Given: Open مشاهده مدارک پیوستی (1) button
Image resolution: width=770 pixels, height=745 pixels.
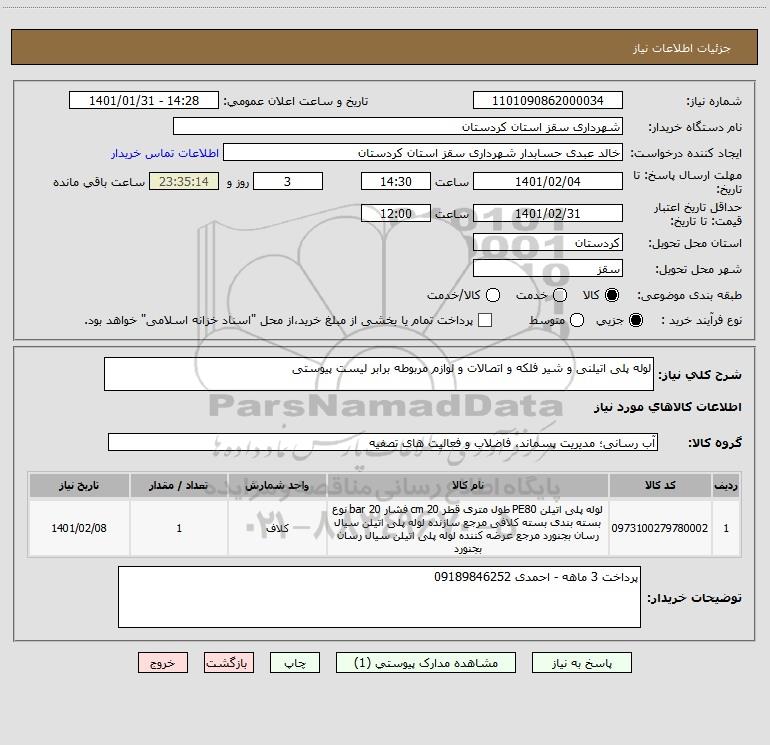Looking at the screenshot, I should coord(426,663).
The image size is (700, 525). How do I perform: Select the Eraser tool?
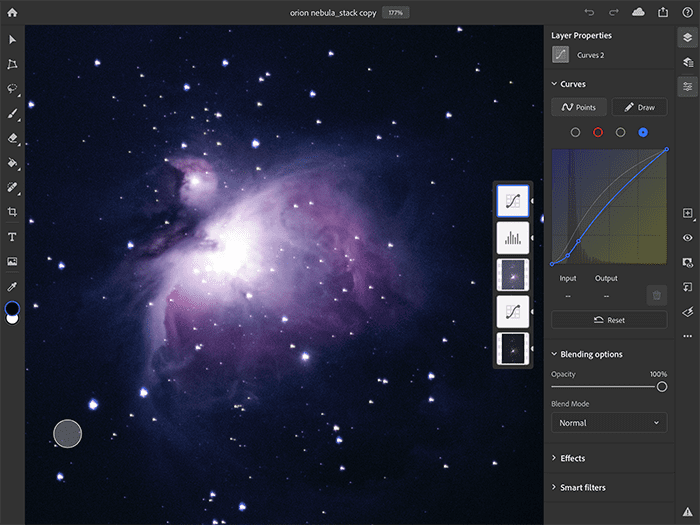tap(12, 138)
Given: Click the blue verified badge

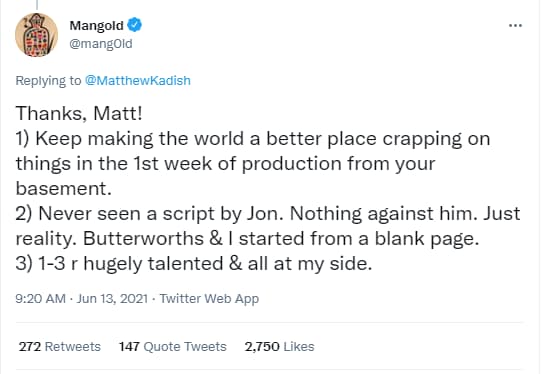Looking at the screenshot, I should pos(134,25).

====================

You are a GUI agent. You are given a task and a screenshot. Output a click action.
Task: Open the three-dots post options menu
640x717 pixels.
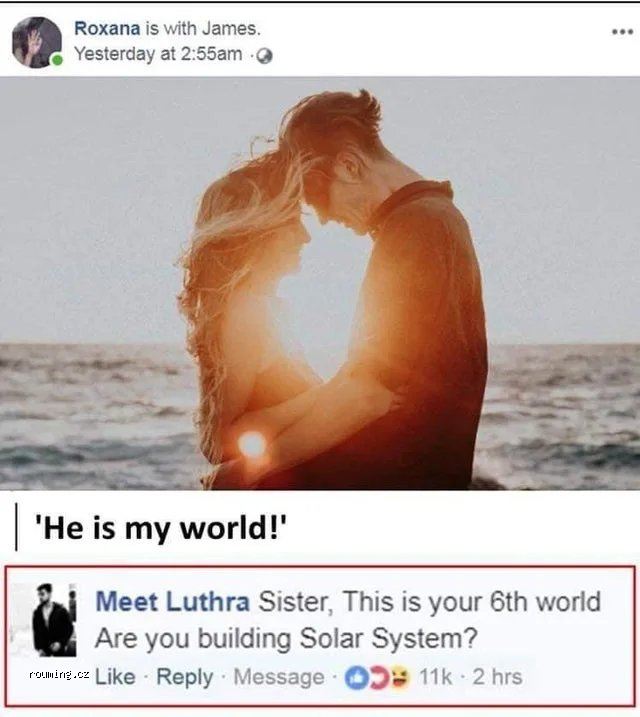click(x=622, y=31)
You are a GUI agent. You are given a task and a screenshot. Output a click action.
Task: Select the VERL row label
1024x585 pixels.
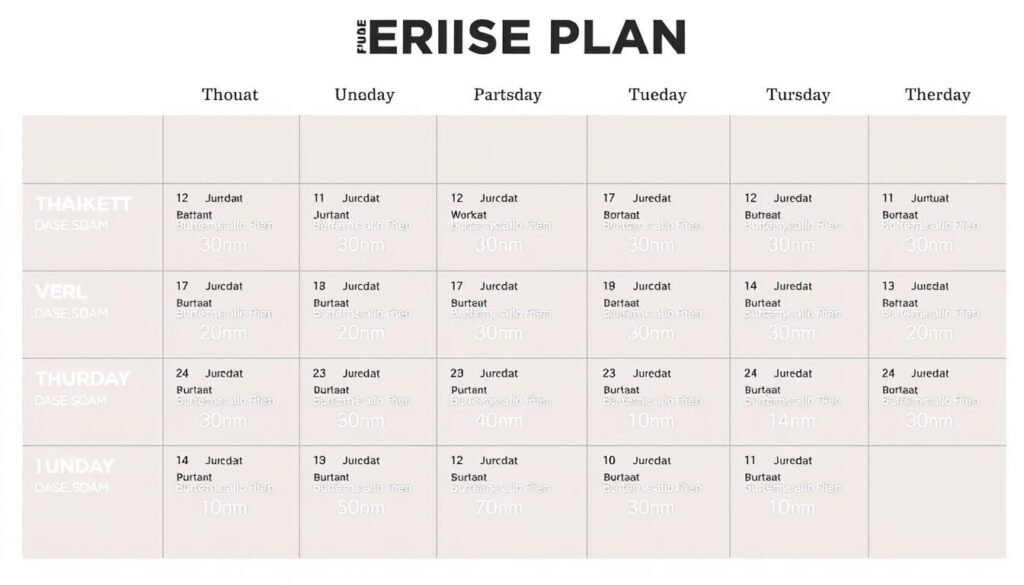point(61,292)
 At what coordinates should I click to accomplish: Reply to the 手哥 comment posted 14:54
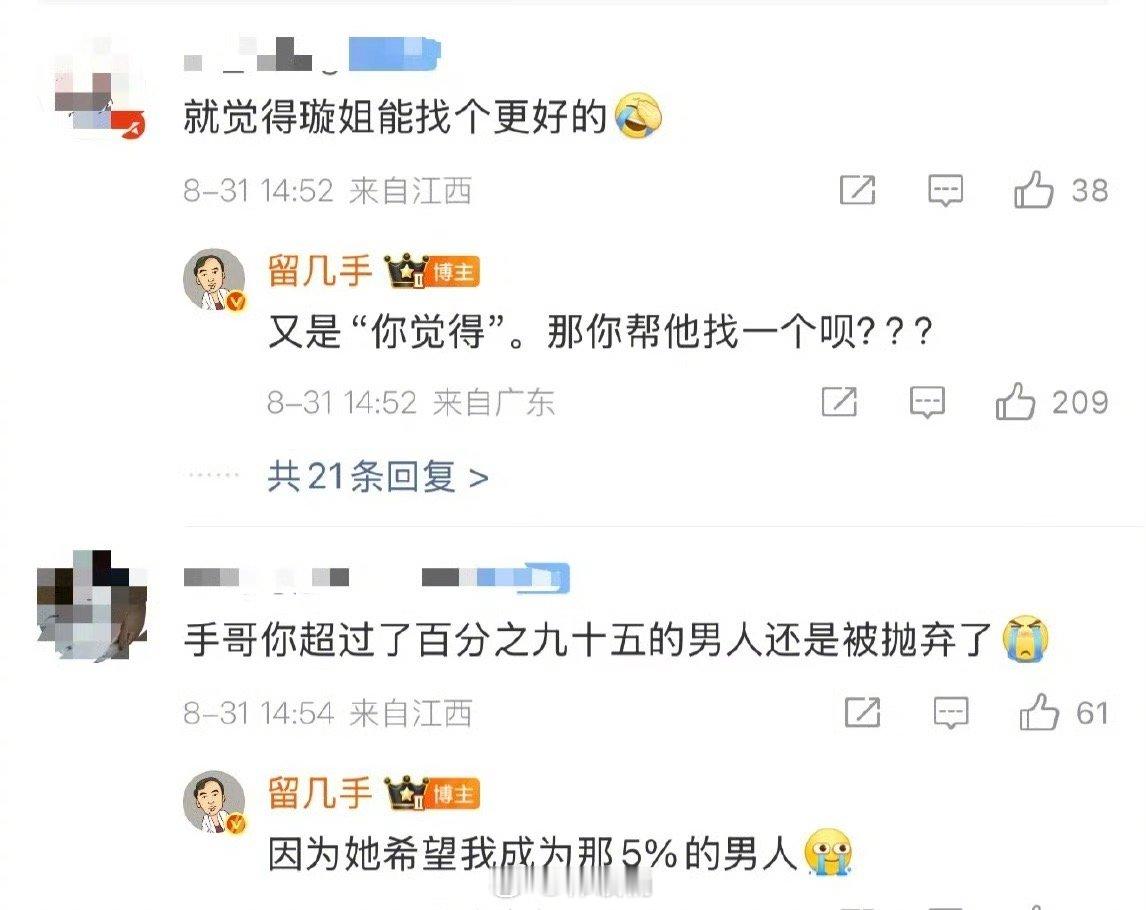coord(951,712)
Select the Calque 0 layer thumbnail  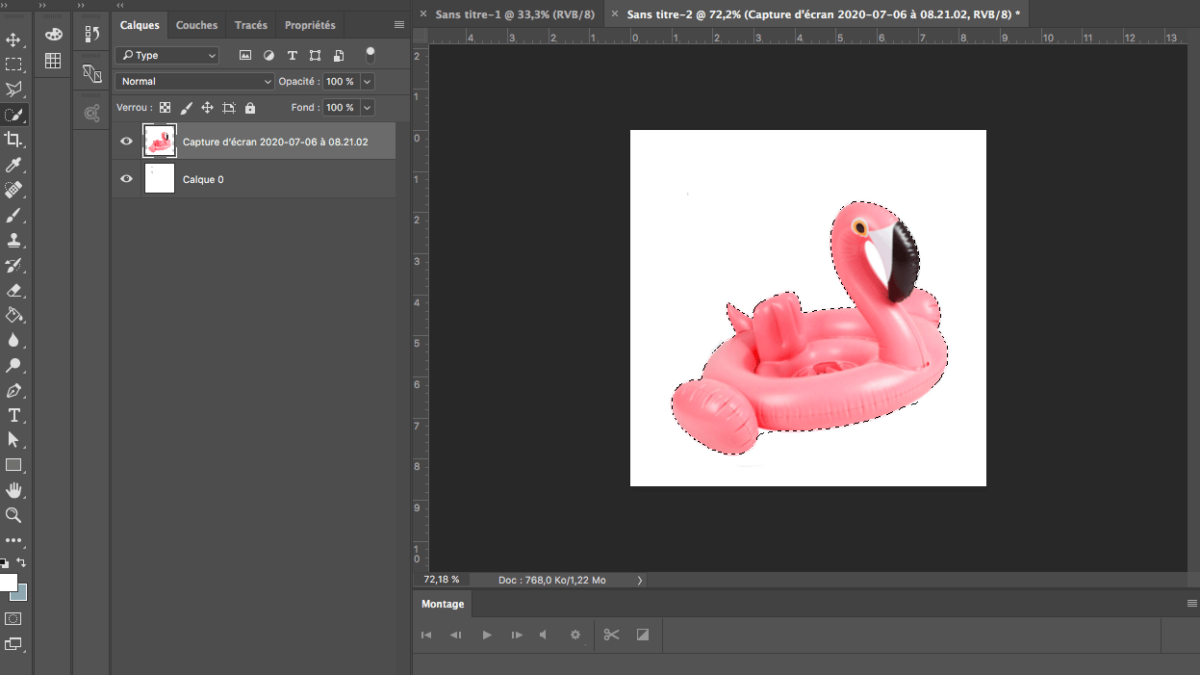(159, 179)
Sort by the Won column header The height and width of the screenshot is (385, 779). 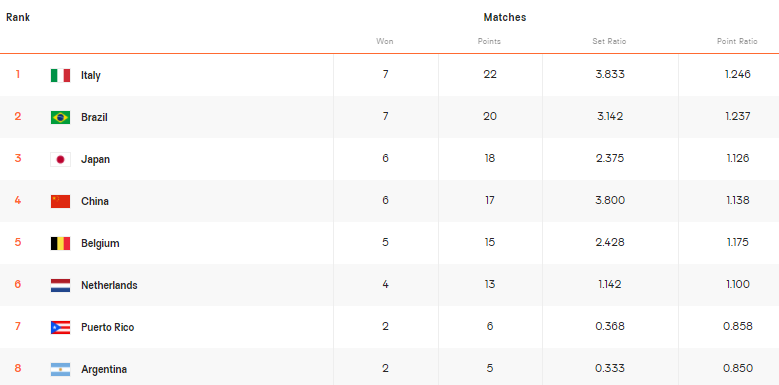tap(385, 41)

====================

#### What the exercise asks:
Pick each line holding the word "Open" out of the listing.

#### Solution for this exercise:
Given: Open مشاهده مدارک پیوستی (1) button
Task: Open the three-dots post options menu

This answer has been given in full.